Eerste stap in strategie: ambities en doelen

In de eerste stap van de Bossenstrategie hebben het Rijk en de provincies de hoofdlijnen geformuleerd voor de Bossenstrategie en beschrijven we onze gezamenlijke ambities en doelen. Deze hoofdlijnen hebben we deels gebaseerd op de hiervoor genoemde gesprekken, bijdragen en werkconferenties. Het is daarmee een eerste stap. De komende maanden werken we deze verder uit tot een complete strategie, in overleg met betrokken partijen. Zo willen we medio 2020 komen tot een breed gedragen Bossenstrategie met een uitvoeringsprogramma en de daarbij behorende instrumenten.

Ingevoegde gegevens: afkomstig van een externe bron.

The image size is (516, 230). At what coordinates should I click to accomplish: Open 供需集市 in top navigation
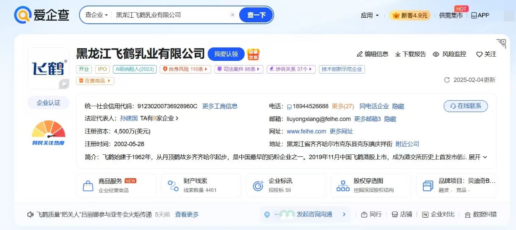(x=451, y=15)
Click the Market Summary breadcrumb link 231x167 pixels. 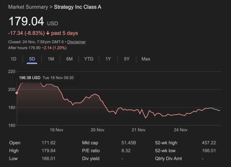click(28, 7)
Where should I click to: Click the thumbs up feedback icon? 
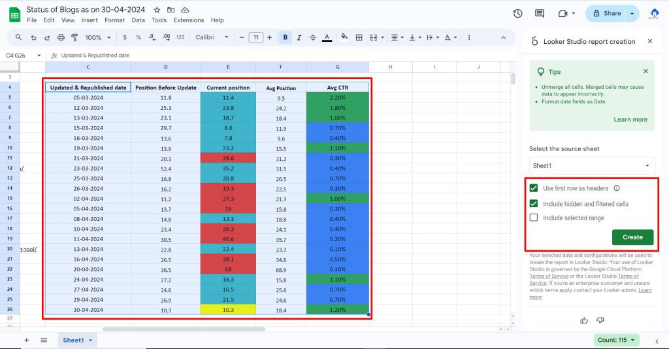click(x=583, y=320)
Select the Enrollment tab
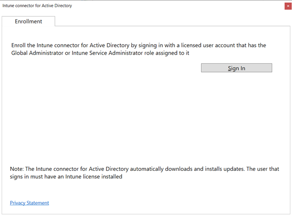The image size is (292, 216). [x=28, y=21]
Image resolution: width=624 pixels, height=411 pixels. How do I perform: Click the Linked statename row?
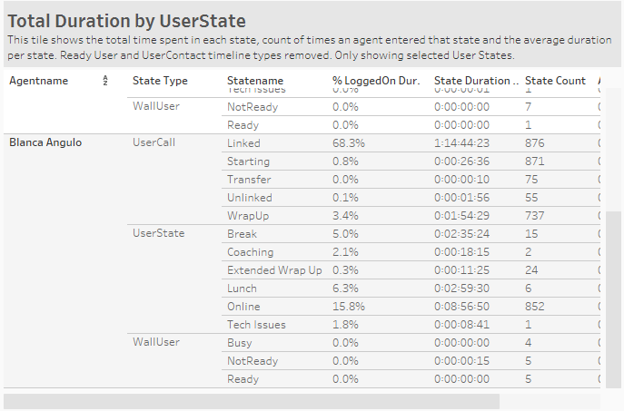pos(243,143)
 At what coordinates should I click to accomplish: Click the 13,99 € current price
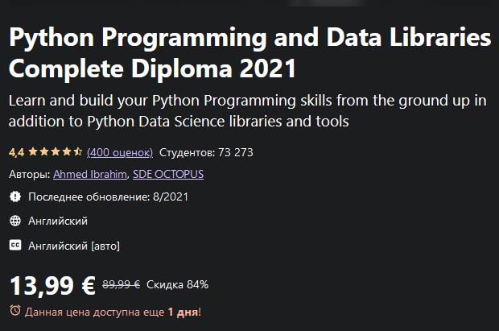(52, 284)
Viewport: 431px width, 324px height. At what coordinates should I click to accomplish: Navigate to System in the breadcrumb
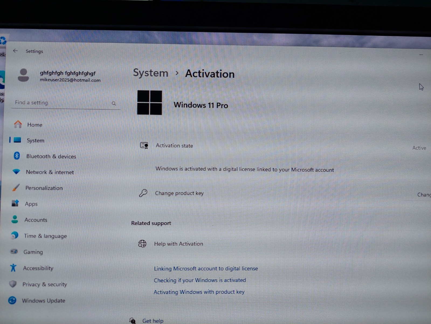point(150,73)
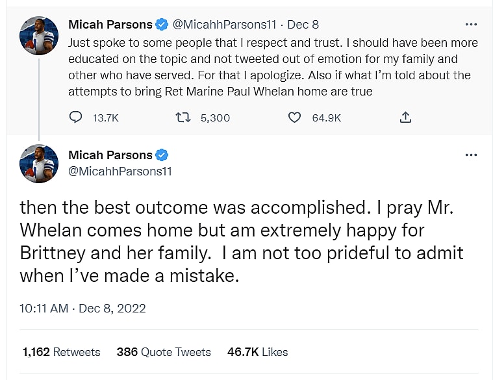Click verified badge beside top Micah Parsons name
Screen dimensions: 493x380
point(162,25)
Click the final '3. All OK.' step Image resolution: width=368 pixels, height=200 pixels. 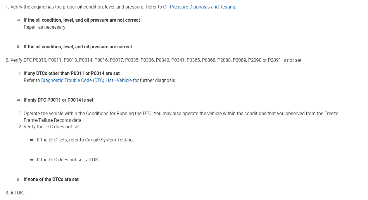click(15, 193)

We schetsen in de notitie de urgentie en beschrijven de hoofdlijnen en kernelementen van de strategie op het gebied van bosuitbreiding, bosbeheer, het landschap en het gebruik. Daarbij beschrijven we welke ambities we nastreven en welke dilemma’s daarbij spelen. Het internationale deel van de bossenstrategie zal in de complete strategie worden uitgewerkt, in samenwerking met de Minister voor Buitenlandse Handel en Ontwikkelingssamenwerking. Ik geef uw Kamer hieronder de belangrijkste hoofdpunten. In de bijlage vindt u de volledige tekst van de ambities en doelen van de Bossenstrategie, die instemming heeft van de provincies.

  • De hoofdambitie is om het bos met haar verschillende functies door te geven aan toekomstige generaties. Dat vraagt een beleid dat het mogelijk maakt om ook in de toekomst keuzes te maken en een langjarige koers.

  • We streven naar een netto uitbreiding van het areaal bos in Nederland met 10% in 2030, wat neerkomt op ongeveer 37.000 hectare. Dat is nodig voor herstel van de biodiversiteit en de afspraken uit het Klimaatakkoord. Ruimte voor bosuitbreiding zoeken we binnen het Natuurnetwerk Nederland en daarbuiten. Binnen het Natuurnetwerk vraagt dit een zorgvuldige ecologische afweging door provincies en terreinbeheerders. Buiten het Natuurnetwerk zoeken we kansen om aanleg van nieuw bos te combineren met andere functies zoals het opwekken van energie of woningbouw. Staatsbosbeheer zal in dezelfde periode invulling geven aan ambitie om tot 5.000 hectare meer bos op rijksgrond te komen.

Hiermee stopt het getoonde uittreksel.